Unfortunately, the speed and immediacy of online communication and the fact that social media exchanges are frequently taking place within an isolated, de-contextualised space (removed from the mediating judgment of other people) can mean that all too often we act on impulse. If we are angry, upset or outraged we are far more likely to communicate impulsively, without stopping to think about consequences. Whether we are contributing a vitriolic comment to a thread associated with a news story, tweeting dismissively about a celebrity, or responding intemperately to a friend, we seem to have lost all sense that our actions have real-world repercussions. In the heat of the moment, we lose our ability to pause, think empathetically about our ‘victim’ or target, logically examine how our remark will make them feel, assess the magnitude of any potential fallout. These are all thought processes that we deploy all the time in our face-to-face relationships, ensuring that we do not behave in a disinhibited, unpredictable or damaging way. But for many of us these checks and balances seem to have been completely forfeited in the virtual world.

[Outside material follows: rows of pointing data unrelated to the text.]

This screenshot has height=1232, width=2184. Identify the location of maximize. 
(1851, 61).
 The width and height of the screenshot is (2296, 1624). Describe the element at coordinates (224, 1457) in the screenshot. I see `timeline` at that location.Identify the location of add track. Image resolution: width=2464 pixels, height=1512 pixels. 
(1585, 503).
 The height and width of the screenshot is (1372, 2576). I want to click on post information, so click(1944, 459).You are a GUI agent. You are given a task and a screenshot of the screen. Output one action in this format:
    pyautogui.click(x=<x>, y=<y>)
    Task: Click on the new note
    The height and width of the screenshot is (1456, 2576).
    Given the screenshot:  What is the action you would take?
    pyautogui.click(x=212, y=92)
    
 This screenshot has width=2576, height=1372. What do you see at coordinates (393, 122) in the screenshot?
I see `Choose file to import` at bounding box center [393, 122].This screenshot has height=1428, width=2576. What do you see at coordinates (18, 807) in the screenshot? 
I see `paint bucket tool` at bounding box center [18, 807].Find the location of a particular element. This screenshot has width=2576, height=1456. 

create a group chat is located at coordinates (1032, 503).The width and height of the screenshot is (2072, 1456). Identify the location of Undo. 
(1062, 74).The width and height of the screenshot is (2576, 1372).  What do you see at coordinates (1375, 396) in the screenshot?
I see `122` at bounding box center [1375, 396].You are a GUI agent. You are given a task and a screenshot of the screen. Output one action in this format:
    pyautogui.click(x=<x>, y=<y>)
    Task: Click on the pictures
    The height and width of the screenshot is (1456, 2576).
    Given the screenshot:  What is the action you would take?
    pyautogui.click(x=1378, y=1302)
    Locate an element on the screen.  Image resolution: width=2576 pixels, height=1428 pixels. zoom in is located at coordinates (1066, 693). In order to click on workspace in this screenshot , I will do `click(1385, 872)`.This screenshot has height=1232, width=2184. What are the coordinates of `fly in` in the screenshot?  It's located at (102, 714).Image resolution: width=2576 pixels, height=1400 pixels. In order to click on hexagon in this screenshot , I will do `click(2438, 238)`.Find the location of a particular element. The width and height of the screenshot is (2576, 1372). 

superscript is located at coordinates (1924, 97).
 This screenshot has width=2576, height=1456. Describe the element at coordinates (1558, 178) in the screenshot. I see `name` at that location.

We may feel that the online world has freed us from the constraint of conventional social relationships but posting impulsively has a very real aftermath. Very little that we post online is completely private. We can adjust and fine tune our privacy settings, but the fact remains that our most unbridled outpourings have been endowed with a measure of permanence because of the medium we have chosen to use. They are written in black and white; they can be read and accessed (even if it only by the chosen few); screenshots can be taken; they can be disseminated and fall into the wrong hands; even if they are subsequently deleted, they may well have an afterlife. Social media posts, unlike the spoken word, are unambiguously concrete; they can be duplicated and are indisputable (and of course carry the weight of evidence in a court of law).
It is scarcely surprising that your online persona can be used in evidence against you. Potential employers, friends, stalkers, enemies or rivals are all perfectly capable of tracking you down online and may well find damaging material. Encountering your drunken rants, vitriolic outbursts and no-holds-barred accounts of nights out and mornings after may well stymie that all-important job offer or jeopardise an important friendship.
Given the availability and longevity of online material, it would be logical to take extra care when navigating online relationships and to be cautious and tentative about what you reveal, though all too frequently this is not the case. If you are interested in taking back control of your online persona, your priority must be to curb impulsive behaviour. Whether you’re liking cute pictures of kittens, or railing against a politician’s latest travesties, get into the habit of pausing for a few moments and thinking about the potential reactions, both positive and negative, that you will elicit. Then follow these simple tips:
• Don’t go online when you’re feeling emotional
When you’re in the grip of strong emotions you’re much more likely to behave impulsively. So try to teach yourself to take a beat. Pause, walk away from your phone or laptop, make a cup of coffee, stare at the garden, do a household task. Any of these mundane actions will take the heat out of your feelings and help you to calm down. By staving off the impulse to act impetuously you have given yourself the time and space to think, calmly and logically, about what your next step should be.
• Find another, safer outlet
If something online has made you furious and you feel an overwhelming impulse to start trolling the offender, try to vent your rage elsewhere. Call up your partner or a good friend you can trust and have a rant; at worst they may find it boring, but they are not the subjects of the attack so they will be able to soak up some of your anger.
• Try using private communication
If you are offended by something a friend or colleague has said, don’t respond in a public forum. Call them up and discuss the issue in person or send them a direct message. Try and resolve your problem without inviting an audience – public comments will elicit input from other people and may escalate the situation.
• Protect your privacy
Remember just how accessible your posts are to a wider world and remind yourself that it is very important to compartmentalise different sides of your life and persona. If you want to truly safeguard your privacy, don’t post; try phoning, texting or interacting in person instead.
• Delete and apologise
If you have posted impulsively and instantly regret it, take the post down if possible. Accept that it may already have had a damaging impact and apologise. If you have attacked an individual, send a heartfelt direct message of regret, accepting that you acted foolishly and impulsively. Where appropriate, post apologies on public forums.
• Take a break
We’re all beginning to accept that the internet is addictive and compulsive. Many of us find it unbearable being offline and have become dependent on rapid-fire interactions and feedback, excited to feel that we are plugged into a whole universe of possibility. However, the downside of all this activity and engagement is poor concentration, distraction and detachment. Ultimately, this can lead to feelings of emotional disassociation and lack of empathy – precisely the conditions in which impulsive, and damaging, behaviour occurs. If you feel you are beginning to suffer from internet addiction, try your utmost to take a break – switching off your phone and initiating some face-to-face interactions with friends and family is a good place to start.